Segment Start: RECORDS SUPPLIED

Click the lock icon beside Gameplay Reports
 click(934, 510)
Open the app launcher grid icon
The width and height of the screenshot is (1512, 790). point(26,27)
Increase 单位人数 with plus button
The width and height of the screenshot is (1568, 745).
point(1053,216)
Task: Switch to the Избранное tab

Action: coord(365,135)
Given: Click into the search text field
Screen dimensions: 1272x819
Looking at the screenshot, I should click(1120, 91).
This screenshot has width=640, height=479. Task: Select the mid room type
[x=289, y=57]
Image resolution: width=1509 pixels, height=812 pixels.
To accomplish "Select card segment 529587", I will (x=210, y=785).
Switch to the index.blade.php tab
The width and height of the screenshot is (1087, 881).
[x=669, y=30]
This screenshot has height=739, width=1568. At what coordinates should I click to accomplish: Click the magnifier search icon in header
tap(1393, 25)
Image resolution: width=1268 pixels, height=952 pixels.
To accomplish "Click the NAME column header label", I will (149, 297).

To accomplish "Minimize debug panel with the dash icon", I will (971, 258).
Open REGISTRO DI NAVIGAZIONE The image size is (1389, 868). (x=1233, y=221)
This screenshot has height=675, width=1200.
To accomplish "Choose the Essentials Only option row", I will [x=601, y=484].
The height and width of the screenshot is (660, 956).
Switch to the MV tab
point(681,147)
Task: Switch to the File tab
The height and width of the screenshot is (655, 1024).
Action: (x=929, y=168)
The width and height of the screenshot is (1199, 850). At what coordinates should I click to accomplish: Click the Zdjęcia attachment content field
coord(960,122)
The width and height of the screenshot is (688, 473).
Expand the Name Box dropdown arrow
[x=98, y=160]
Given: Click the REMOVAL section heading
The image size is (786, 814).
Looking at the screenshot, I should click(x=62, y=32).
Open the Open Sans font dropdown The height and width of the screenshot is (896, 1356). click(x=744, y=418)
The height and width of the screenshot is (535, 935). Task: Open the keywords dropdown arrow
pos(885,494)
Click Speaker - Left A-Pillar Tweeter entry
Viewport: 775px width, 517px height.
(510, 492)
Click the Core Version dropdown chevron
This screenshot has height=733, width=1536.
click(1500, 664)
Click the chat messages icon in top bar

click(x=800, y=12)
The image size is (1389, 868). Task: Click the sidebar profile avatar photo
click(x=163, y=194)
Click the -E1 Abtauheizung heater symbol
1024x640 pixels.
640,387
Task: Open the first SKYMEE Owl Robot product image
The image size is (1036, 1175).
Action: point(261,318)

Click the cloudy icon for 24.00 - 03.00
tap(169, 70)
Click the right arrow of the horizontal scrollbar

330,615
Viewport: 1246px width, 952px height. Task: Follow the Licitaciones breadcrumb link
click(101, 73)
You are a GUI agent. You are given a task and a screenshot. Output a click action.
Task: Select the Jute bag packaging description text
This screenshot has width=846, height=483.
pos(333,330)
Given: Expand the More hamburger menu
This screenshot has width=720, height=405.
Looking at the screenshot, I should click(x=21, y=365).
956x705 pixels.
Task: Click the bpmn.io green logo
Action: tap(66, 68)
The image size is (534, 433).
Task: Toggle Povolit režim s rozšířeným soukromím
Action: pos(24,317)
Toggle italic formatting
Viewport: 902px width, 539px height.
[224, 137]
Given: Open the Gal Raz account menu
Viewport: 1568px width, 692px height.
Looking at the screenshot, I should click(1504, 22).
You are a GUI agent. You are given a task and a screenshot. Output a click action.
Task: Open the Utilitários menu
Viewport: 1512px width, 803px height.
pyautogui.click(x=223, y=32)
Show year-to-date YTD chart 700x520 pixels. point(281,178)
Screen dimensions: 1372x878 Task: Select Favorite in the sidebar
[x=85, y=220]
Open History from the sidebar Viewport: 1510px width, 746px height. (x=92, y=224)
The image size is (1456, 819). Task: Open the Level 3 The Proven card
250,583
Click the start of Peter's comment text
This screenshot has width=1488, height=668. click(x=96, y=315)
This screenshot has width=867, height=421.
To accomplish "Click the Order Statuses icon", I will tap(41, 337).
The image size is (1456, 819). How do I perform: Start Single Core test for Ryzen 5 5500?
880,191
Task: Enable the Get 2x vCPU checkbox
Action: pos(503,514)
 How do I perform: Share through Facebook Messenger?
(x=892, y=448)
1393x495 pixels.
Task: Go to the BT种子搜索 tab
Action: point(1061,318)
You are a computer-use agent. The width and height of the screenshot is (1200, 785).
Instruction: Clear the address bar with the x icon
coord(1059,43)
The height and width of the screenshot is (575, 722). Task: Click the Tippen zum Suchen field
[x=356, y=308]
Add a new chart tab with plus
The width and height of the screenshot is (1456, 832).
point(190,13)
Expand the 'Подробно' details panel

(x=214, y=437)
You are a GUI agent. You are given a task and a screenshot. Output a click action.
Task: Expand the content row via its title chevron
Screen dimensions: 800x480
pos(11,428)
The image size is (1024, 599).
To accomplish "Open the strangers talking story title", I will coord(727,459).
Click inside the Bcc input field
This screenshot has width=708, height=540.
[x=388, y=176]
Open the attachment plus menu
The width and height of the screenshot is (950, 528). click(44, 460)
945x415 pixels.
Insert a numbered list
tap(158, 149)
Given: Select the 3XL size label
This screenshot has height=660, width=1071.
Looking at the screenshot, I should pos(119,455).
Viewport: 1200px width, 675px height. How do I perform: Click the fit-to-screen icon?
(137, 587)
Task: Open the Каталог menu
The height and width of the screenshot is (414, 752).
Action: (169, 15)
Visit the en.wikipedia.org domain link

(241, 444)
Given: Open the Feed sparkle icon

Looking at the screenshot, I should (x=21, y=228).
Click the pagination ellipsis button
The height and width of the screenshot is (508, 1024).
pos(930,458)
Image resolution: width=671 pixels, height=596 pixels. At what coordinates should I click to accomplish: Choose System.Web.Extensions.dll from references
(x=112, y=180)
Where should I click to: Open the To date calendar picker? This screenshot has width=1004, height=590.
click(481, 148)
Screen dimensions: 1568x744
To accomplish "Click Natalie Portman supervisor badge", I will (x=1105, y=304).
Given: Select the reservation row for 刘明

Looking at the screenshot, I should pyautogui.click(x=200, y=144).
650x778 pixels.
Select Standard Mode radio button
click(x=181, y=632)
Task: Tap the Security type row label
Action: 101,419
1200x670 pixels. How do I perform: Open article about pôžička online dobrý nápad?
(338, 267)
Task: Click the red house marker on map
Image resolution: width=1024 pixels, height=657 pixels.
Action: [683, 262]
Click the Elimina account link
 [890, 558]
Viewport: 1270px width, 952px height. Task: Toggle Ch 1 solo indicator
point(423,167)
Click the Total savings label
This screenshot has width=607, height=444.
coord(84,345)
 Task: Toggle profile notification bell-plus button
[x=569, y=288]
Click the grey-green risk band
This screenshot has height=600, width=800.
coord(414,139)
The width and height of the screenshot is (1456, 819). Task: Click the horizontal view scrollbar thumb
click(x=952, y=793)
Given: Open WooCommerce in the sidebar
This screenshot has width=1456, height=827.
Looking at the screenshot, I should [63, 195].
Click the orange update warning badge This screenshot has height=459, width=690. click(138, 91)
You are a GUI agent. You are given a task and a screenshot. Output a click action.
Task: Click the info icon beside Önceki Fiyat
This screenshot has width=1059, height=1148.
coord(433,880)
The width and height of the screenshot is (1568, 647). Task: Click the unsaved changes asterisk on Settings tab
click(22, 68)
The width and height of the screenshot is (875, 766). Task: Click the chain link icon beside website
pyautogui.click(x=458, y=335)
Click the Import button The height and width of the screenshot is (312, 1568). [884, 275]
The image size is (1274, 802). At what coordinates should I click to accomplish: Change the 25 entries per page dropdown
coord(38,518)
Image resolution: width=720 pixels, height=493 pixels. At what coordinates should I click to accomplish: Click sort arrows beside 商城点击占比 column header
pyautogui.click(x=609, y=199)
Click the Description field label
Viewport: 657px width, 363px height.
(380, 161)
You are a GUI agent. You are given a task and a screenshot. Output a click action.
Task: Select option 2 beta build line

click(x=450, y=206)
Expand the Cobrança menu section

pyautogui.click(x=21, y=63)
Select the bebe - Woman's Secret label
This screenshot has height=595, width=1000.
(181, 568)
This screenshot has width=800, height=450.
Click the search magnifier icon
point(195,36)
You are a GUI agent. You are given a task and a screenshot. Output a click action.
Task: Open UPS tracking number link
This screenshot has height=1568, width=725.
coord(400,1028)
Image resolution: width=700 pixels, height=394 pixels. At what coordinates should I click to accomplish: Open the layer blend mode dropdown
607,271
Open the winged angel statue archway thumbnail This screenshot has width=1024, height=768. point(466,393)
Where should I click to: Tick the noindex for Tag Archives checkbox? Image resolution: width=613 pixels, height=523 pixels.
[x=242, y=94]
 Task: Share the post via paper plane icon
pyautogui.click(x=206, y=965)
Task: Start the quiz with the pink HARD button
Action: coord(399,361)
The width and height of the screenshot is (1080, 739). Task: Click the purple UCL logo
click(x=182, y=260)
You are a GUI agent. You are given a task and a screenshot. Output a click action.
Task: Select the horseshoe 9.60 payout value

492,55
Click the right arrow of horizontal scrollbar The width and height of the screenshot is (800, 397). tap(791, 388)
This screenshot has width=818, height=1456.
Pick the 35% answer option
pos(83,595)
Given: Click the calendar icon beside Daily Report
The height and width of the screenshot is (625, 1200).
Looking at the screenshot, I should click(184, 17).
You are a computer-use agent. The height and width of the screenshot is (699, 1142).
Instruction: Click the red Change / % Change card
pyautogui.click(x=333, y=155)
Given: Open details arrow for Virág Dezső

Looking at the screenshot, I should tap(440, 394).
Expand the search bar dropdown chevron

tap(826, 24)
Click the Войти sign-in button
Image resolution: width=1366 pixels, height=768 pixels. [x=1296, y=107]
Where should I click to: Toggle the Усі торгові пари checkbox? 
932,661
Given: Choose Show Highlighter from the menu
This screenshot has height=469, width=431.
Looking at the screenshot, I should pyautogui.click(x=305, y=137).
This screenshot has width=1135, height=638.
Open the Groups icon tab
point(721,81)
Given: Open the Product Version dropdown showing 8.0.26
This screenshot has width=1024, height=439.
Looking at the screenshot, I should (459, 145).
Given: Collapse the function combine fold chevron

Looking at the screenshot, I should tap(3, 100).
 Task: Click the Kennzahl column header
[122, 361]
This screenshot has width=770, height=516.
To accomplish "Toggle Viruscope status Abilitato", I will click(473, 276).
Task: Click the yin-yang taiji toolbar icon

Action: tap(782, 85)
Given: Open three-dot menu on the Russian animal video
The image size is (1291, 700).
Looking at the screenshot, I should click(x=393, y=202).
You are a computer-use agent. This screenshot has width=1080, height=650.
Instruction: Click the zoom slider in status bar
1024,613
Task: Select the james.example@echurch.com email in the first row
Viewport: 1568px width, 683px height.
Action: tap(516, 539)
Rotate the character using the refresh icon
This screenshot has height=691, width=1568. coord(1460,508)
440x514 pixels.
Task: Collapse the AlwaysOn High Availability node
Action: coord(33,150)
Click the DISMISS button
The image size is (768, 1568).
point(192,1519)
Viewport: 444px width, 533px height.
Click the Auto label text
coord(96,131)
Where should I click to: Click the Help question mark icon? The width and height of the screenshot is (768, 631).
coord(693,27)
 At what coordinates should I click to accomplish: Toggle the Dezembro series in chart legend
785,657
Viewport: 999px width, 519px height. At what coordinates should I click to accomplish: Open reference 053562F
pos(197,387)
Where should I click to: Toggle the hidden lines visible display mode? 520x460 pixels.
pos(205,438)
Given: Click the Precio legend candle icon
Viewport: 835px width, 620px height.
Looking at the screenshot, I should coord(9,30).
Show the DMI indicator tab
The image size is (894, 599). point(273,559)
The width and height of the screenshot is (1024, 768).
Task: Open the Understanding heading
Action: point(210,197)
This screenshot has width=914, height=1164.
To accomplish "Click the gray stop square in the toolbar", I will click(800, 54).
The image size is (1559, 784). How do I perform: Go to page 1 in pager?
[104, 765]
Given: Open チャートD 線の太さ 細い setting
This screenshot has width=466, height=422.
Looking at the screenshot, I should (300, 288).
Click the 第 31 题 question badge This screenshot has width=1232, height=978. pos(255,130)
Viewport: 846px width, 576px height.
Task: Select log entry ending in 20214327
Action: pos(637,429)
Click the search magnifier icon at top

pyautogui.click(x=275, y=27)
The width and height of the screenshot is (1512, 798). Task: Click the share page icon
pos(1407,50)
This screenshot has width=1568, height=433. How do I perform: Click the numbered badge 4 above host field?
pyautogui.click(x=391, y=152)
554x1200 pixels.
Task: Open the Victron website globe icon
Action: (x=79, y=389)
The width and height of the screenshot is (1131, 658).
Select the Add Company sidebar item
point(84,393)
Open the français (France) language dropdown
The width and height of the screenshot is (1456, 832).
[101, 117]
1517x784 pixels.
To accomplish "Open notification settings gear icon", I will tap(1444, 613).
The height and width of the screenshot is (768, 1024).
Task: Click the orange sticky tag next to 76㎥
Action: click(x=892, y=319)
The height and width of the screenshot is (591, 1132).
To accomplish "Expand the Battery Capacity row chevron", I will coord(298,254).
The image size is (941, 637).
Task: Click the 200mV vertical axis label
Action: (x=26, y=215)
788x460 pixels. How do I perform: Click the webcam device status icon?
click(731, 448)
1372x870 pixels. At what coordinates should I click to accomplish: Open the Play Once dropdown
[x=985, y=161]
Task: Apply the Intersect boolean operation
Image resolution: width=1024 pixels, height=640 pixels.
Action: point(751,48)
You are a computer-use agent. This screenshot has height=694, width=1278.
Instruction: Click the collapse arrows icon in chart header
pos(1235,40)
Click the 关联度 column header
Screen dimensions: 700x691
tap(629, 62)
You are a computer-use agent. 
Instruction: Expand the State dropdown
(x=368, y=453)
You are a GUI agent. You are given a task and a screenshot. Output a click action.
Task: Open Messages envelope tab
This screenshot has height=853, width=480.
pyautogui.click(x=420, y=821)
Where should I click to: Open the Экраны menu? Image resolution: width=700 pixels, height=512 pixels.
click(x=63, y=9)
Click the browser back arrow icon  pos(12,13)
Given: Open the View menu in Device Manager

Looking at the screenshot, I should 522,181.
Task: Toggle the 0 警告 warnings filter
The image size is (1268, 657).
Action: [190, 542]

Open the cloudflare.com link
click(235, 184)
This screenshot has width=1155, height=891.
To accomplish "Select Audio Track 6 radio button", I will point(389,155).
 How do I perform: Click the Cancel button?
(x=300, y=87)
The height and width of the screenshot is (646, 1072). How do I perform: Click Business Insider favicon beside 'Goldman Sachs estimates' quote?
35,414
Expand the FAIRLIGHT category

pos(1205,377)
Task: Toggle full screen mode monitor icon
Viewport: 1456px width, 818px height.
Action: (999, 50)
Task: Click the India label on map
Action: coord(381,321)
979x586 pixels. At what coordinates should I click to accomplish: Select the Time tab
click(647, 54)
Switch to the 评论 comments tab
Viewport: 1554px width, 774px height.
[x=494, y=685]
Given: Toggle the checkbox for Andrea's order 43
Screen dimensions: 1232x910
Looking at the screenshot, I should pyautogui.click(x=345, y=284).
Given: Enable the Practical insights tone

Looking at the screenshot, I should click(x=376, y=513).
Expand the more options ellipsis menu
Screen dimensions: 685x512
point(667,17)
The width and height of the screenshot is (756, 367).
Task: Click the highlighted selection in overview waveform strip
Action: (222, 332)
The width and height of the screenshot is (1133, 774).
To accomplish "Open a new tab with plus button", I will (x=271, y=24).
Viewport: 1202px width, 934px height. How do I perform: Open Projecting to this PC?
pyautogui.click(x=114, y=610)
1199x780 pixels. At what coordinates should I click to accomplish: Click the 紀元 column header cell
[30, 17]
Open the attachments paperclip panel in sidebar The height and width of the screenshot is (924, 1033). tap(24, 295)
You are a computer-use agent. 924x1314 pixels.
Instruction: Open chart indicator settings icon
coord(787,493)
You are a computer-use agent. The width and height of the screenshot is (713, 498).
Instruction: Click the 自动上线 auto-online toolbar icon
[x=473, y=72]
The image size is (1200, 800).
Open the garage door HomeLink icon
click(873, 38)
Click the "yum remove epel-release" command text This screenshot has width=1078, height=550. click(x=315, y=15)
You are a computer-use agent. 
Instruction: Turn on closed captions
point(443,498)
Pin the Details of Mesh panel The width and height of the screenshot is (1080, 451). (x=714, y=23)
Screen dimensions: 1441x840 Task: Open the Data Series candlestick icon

Segment End: RECORDS SUPPLIED

WORK TASK
From the listing above, the lines starting with the one that has "This screenshot has width=1568, height=433." and running through the one that has "The width and height of the screenshot is (1131, 658)." should be copied exactly, ends included.

PROBLEM SOLUTION
This screenshot has width=1568, height=433. How do I perform: Click the numbered badge 4 above host field?
pyautogui.click(x=391, y=152)
554x1200 pixels.
Task: Open the Victron website globe icon
Action: (x=79, y=389)
The width and height of the screenshot is (1131, 658).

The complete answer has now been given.